** Start of RECORDS SUPPLIED **

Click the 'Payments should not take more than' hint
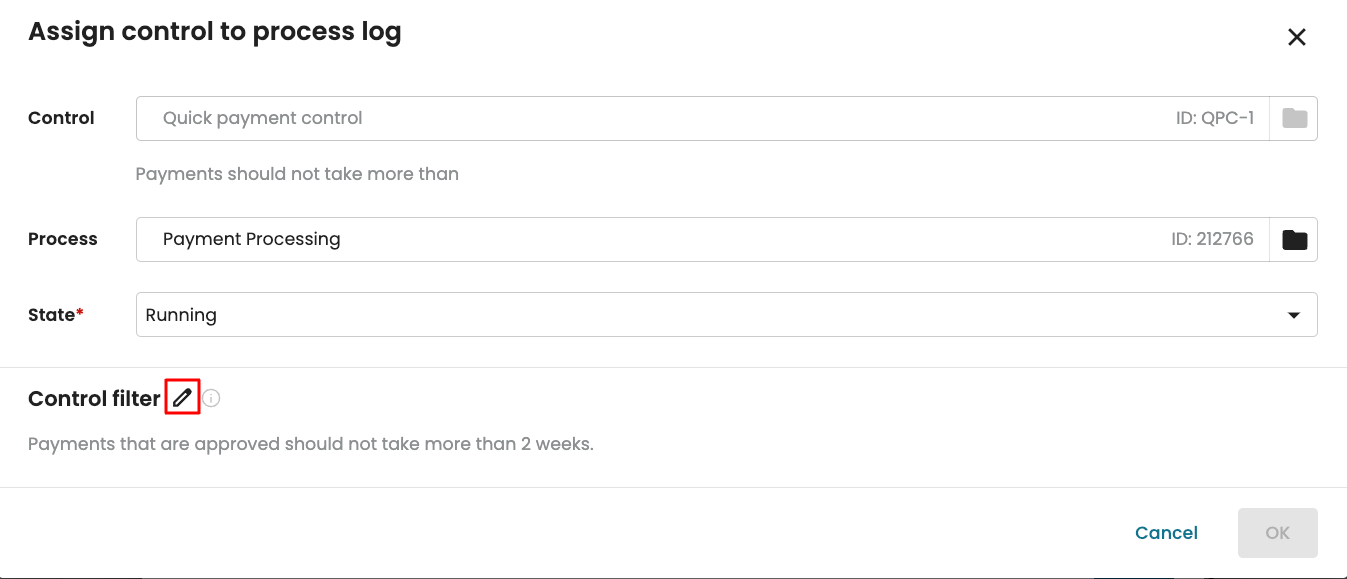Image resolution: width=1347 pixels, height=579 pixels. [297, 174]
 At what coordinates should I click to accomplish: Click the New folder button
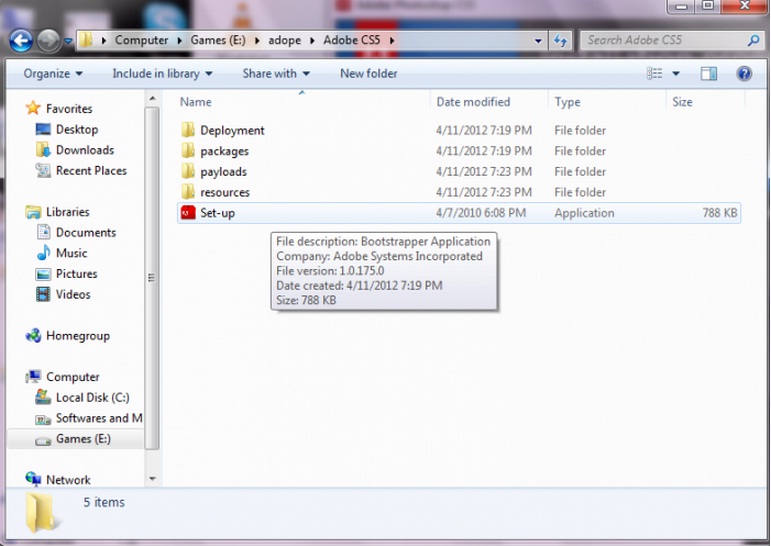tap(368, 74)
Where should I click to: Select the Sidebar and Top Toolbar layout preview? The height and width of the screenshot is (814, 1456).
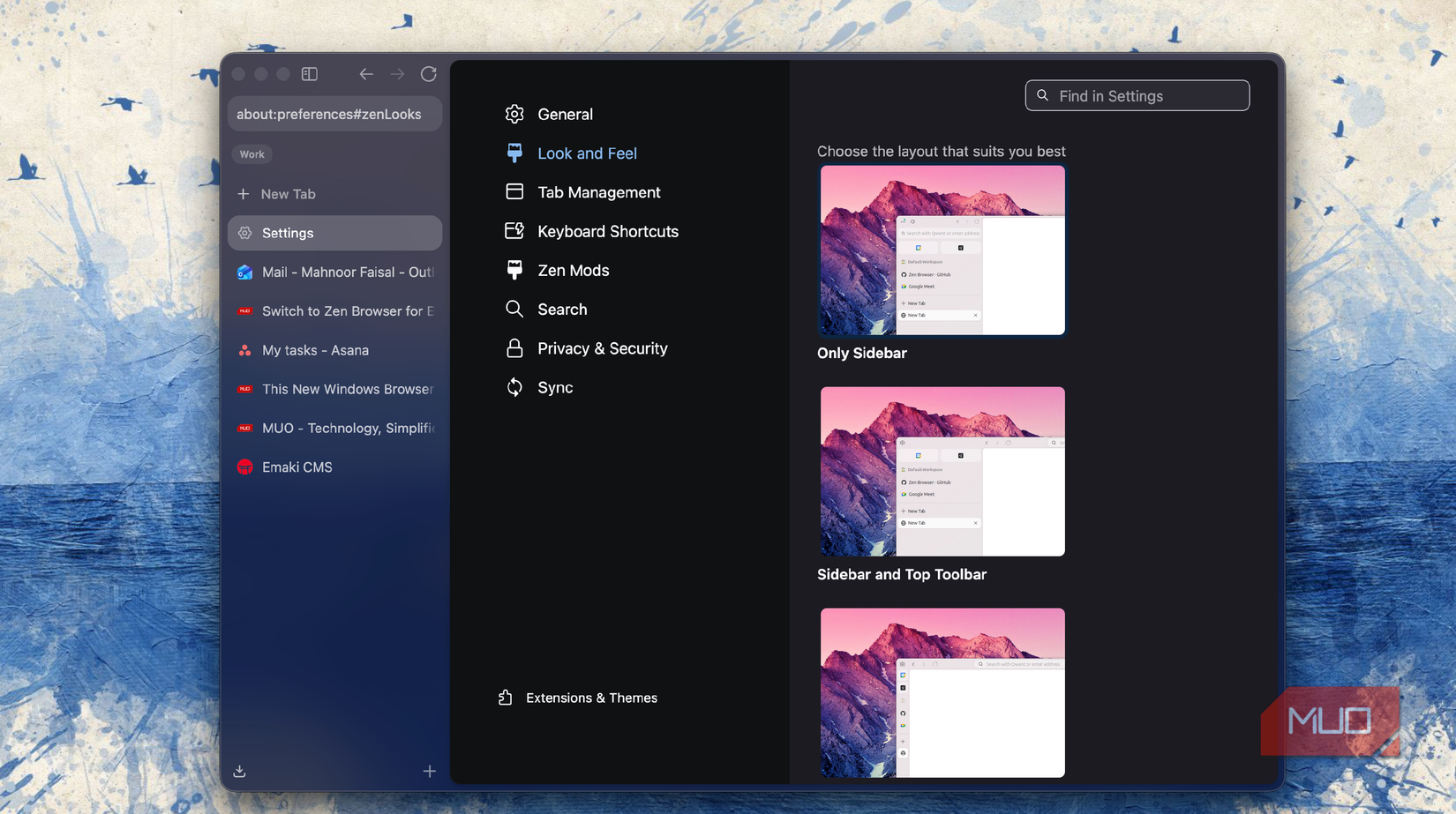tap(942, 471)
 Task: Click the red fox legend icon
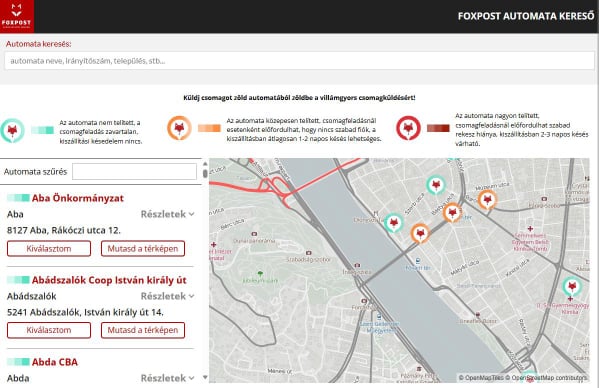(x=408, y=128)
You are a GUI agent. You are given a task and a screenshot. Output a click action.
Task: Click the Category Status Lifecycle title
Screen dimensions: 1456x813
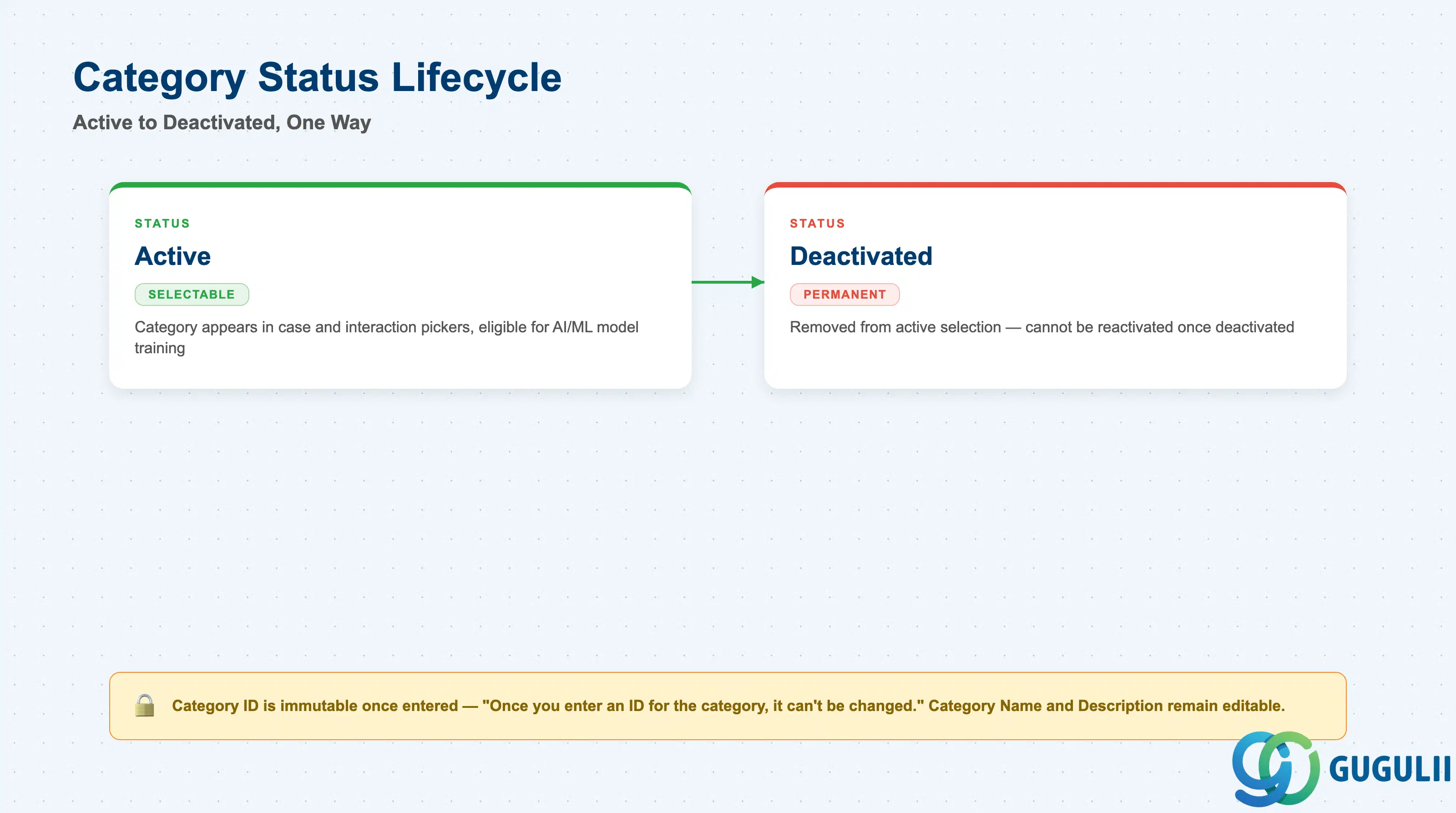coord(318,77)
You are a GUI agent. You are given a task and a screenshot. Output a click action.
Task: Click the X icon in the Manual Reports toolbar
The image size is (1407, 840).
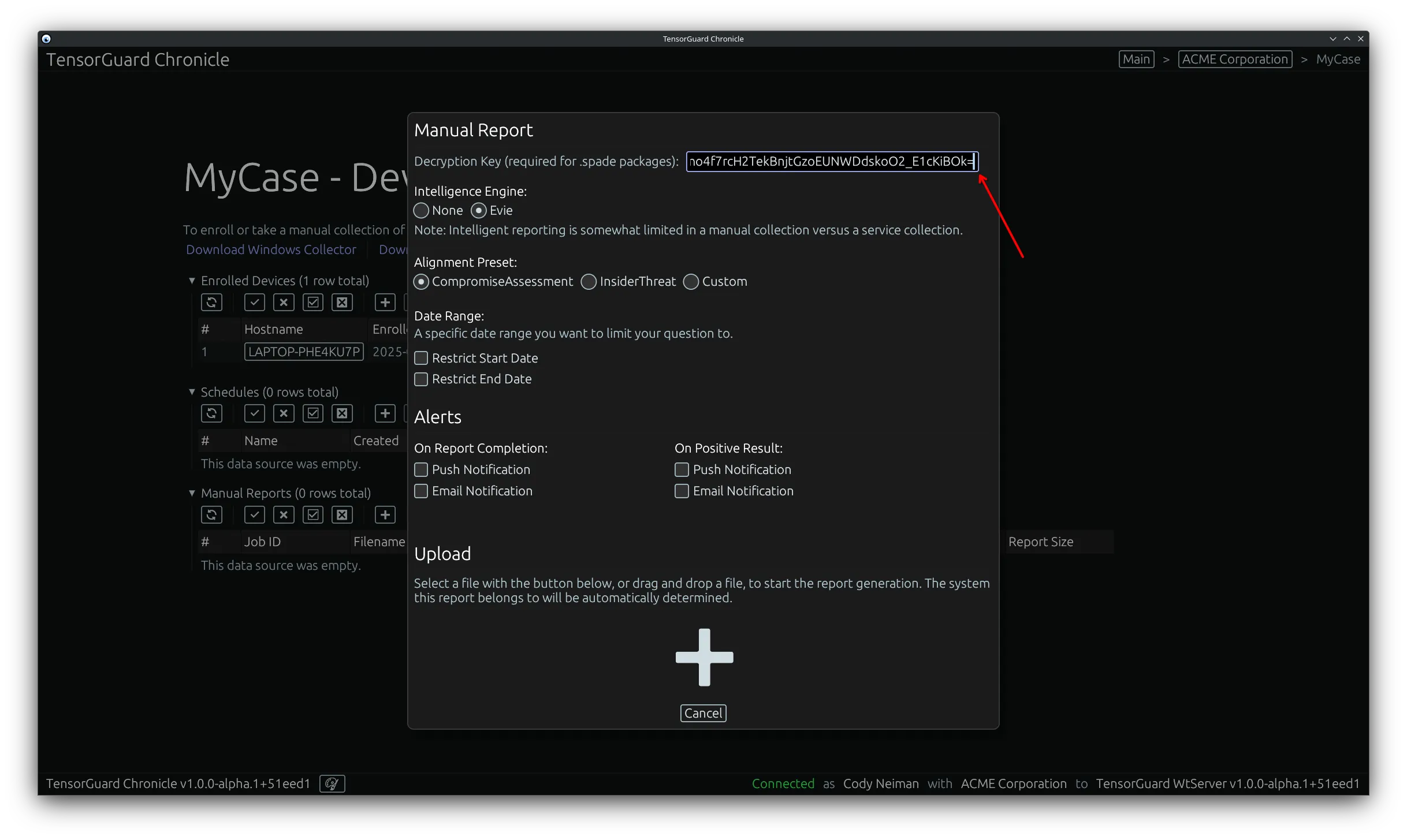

** End of RECORDS SUPPLIED **

INSTRUCTIONS TO FOLLOW:
Rewrite every line of the records above as a Markdown table with the columns "Row" and "Line", numbering each row and skipping blank lines. Leave the pictures out of the table.

SOLUTION TO THIS PROBLEM:
| Row | Line |
|---|---|
| 1 | Click the 'Payments should not take more than' hint |
| 2 | Image resolution: width=1347 pixels, height=579 pixels. [297, 174] |
| 3 |  At what coordinates should I click to accomplish: Click the New folder button |
| 4 | tap(368, 74) |
| 5 | Where should I click to: Select the Sidebar and Top Toolbar layout preview? The height and width of the screenshot is (814, 1456). |
| 6 | tap(942, 471) |
| 7 |  Task: Click the red fox legend icon |
| 8 | (x=408, y=128) |
| 9 | You are a GUI agent. You are given a task and a screenshot. Output a click action. |
| 10 | Task: Click the Category Status Lifecycle title |
| 11 | Screen dimensions: 1456x813 |
| 12 | coord(318,77) |
| 13 | You are a GUI agent. You are given a task and a screenshot. Output a click action. |
| 14 | Task: Click the X icon in the Manual Reports toolbar |
| 15 | The image size is (1407, 840). |